(Stored data)
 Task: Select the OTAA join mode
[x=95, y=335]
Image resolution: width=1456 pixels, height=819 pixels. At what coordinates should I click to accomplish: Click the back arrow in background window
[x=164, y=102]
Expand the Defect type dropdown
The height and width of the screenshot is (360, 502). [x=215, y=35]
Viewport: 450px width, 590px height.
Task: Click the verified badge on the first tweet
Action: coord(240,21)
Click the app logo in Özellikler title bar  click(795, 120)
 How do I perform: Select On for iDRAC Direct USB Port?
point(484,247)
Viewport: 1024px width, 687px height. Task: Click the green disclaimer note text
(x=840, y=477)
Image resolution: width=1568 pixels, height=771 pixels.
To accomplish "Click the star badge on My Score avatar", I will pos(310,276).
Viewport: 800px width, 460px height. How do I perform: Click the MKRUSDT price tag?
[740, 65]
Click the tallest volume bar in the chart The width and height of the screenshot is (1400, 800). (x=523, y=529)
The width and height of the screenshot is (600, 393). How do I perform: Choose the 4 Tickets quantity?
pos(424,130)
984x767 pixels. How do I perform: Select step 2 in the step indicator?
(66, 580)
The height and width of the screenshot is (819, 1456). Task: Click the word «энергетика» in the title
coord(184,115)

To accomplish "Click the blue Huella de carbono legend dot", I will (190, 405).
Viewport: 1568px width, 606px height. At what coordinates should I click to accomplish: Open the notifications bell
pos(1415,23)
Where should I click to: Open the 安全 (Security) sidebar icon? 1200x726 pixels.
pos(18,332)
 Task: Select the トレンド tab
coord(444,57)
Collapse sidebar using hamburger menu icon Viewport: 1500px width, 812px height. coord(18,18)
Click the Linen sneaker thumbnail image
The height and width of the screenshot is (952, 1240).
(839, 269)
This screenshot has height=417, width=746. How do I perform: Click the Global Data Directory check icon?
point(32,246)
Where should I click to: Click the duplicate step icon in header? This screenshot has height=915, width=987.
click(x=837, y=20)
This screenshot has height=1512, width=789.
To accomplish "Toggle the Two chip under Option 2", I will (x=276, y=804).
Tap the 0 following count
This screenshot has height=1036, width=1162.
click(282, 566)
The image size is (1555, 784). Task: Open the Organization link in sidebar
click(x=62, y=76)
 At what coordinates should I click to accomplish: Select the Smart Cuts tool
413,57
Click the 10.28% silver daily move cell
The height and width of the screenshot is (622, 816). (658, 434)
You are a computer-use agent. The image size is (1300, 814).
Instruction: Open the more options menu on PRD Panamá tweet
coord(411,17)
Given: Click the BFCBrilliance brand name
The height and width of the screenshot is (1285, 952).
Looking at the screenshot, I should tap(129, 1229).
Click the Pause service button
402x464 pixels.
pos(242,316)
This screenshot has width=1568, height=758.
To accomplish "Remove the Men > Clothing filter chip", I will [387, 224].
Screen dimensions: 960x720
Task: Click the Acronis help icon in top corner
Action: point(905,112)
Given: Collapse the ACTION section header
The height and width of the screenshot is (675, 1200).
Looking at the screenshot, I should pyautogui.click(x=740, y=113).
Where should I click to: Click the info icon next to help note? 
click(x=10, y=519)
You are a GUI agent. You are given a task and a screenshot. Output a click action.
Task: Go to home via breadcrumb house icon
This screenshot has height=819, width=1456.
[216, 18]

### Work to complete
Check every line of the records, and copy the ones that hold the word "agent".

### Response
You are a computer-use agent. The image size is (1300, 814).
You are a GUI agent. You are given a task and a screenshot. Output a click action.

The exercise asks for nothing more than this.